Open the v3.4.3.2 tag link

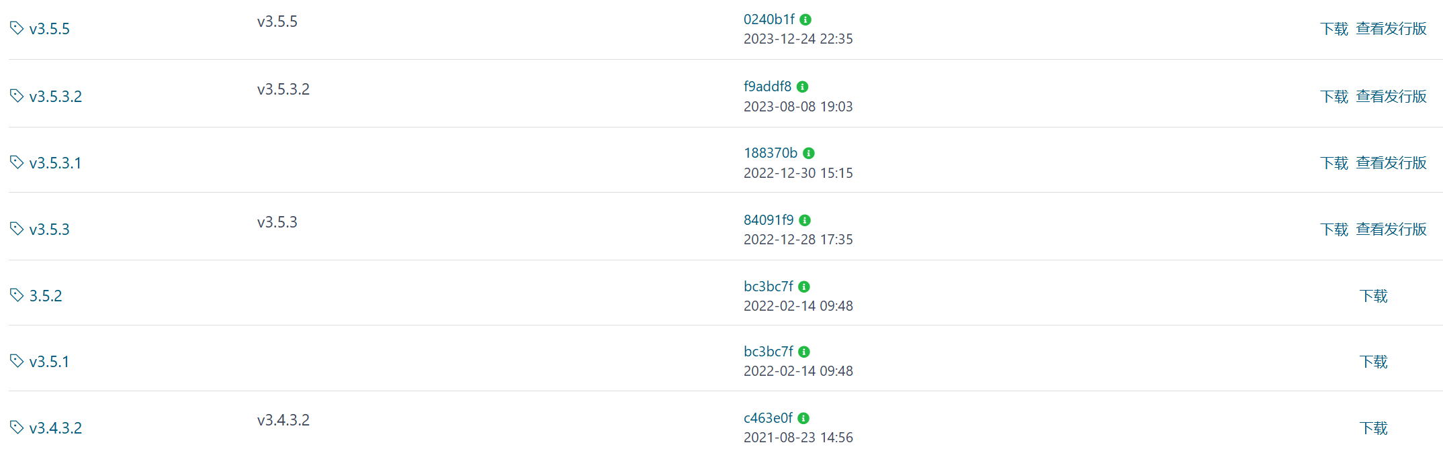[x=56, y=428]
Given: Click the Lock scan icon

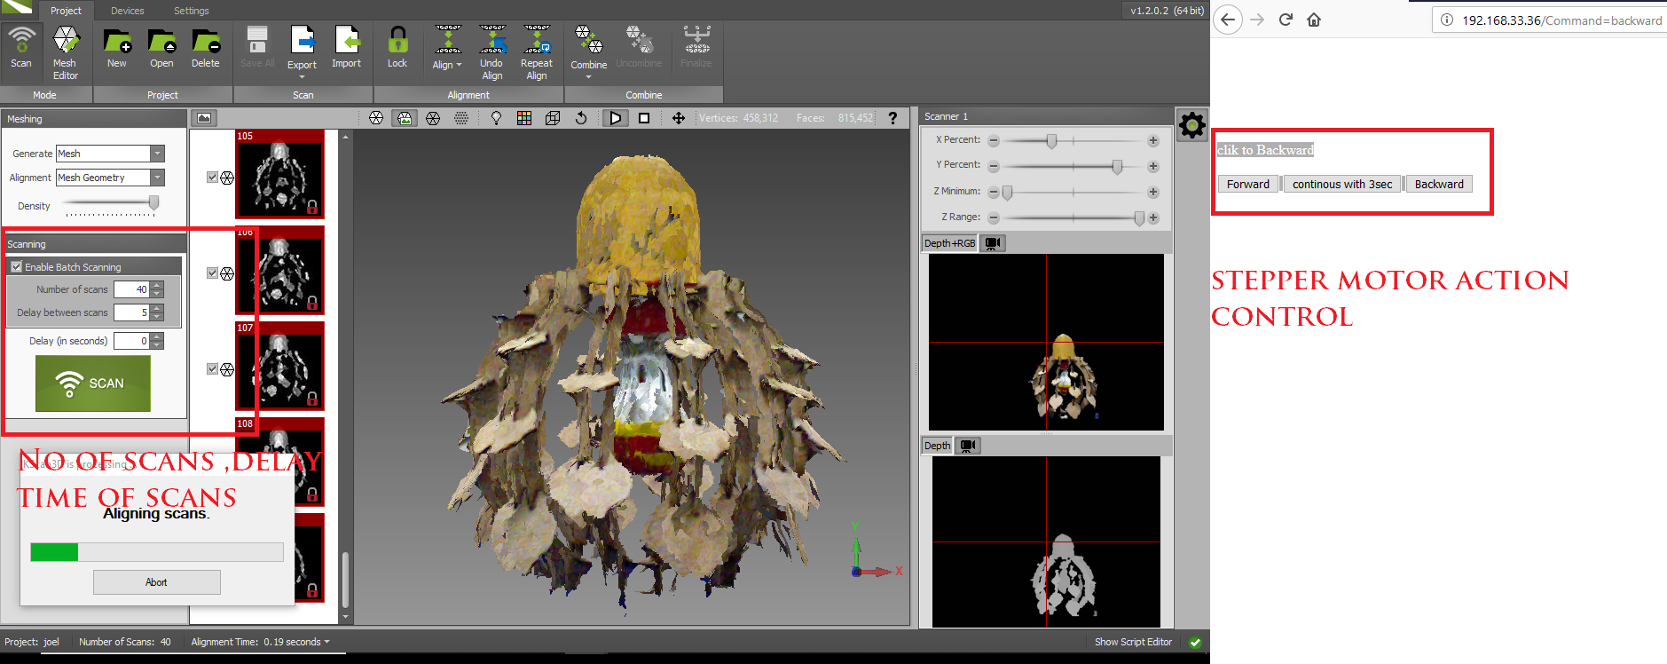Looking at the screenshot, I should pyautogui.click(x=397, y=42).
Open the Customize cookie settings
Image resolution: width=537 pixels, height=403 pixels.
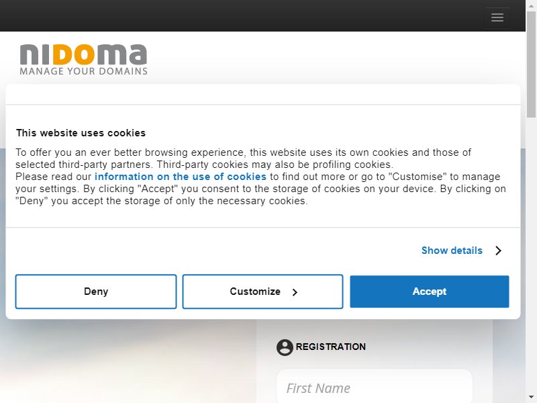point(262,292)
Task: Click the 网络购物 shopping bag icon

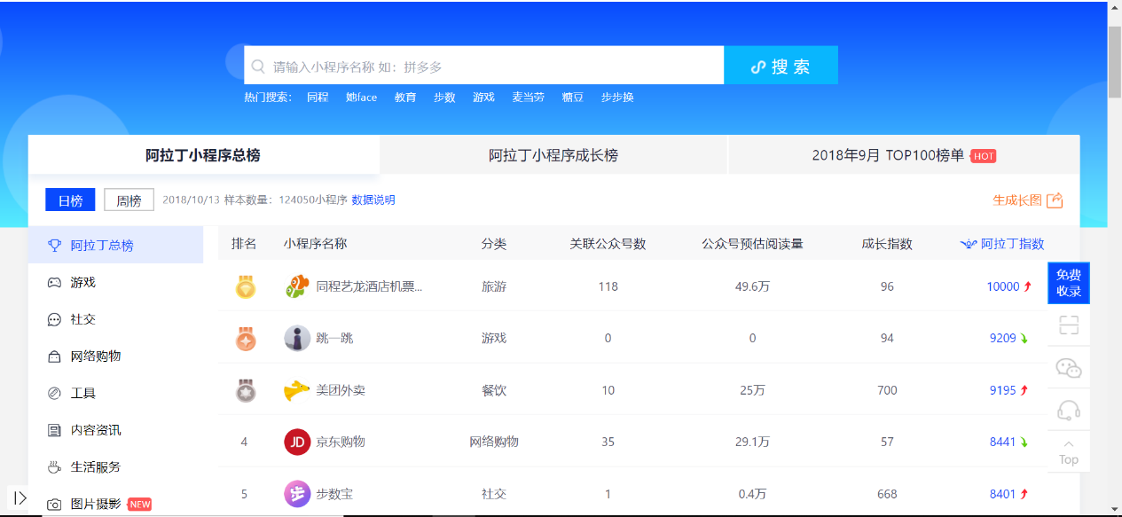Action: (53, 356)
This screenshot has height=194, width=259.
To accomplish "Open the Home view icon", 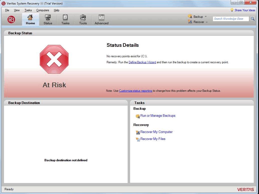I will click(30, 17).
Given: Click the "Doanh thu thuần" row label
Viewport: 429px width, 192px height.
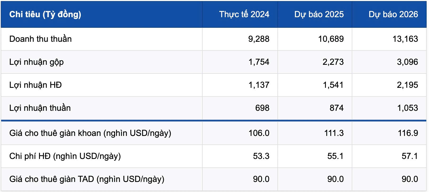Looking at the screenshot, I should tap(40, 39).

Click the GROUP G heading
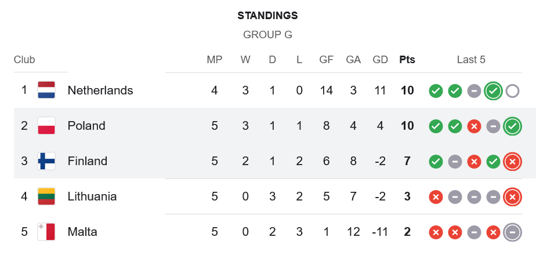pos(267,35)
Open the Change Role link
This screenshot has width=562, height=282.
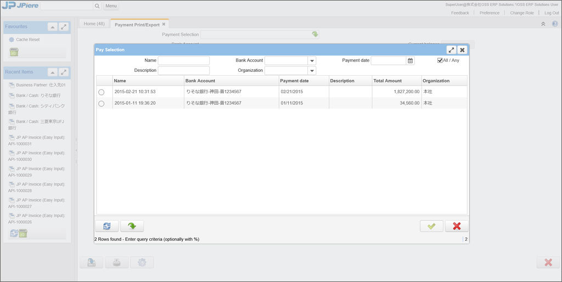coord(521,13)
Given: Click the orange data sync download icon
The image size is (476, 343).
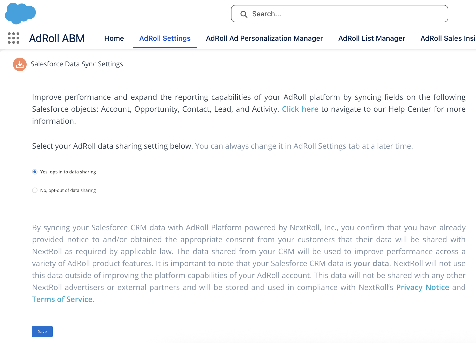Looking at the screenshot, I should (x=20, y=64).
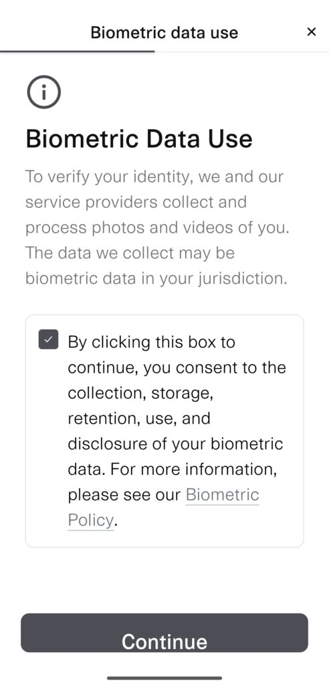The width and height of the screenshot is (329, 685).
Task: Click the 'service providers collect and' text line
Action: tap(136, 202)
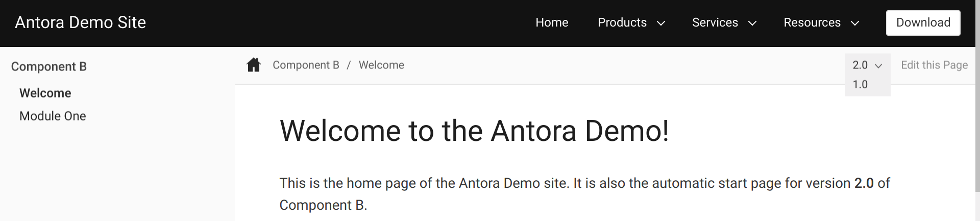This screenshot has height=221, width=980.
Task: Click the chevron arrow beside Resources
Action: 855,23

Work instructions – Omit the pictures and write out exactly the lines from the one containing "Click the GROUP G heading" through the last line of the material.

Output of the task –
Click the GROUP G heading
pos(267,35)
Open the Change Role link
This screenshot has width=562, height=282.
coord(521,13)
Given: Click the orange data sync download icon
The image size is (476, 343).
Looking at the screenshot, I should (x=20, y=64).
The width and height of the screenshot is (329, 685).
Task: Click the 'service providers collect and' text line
Action: tap(136, 202)
This screenshot has height=221, width=980.
Task: Click the chevron arrow beside Resources
Action: 855,23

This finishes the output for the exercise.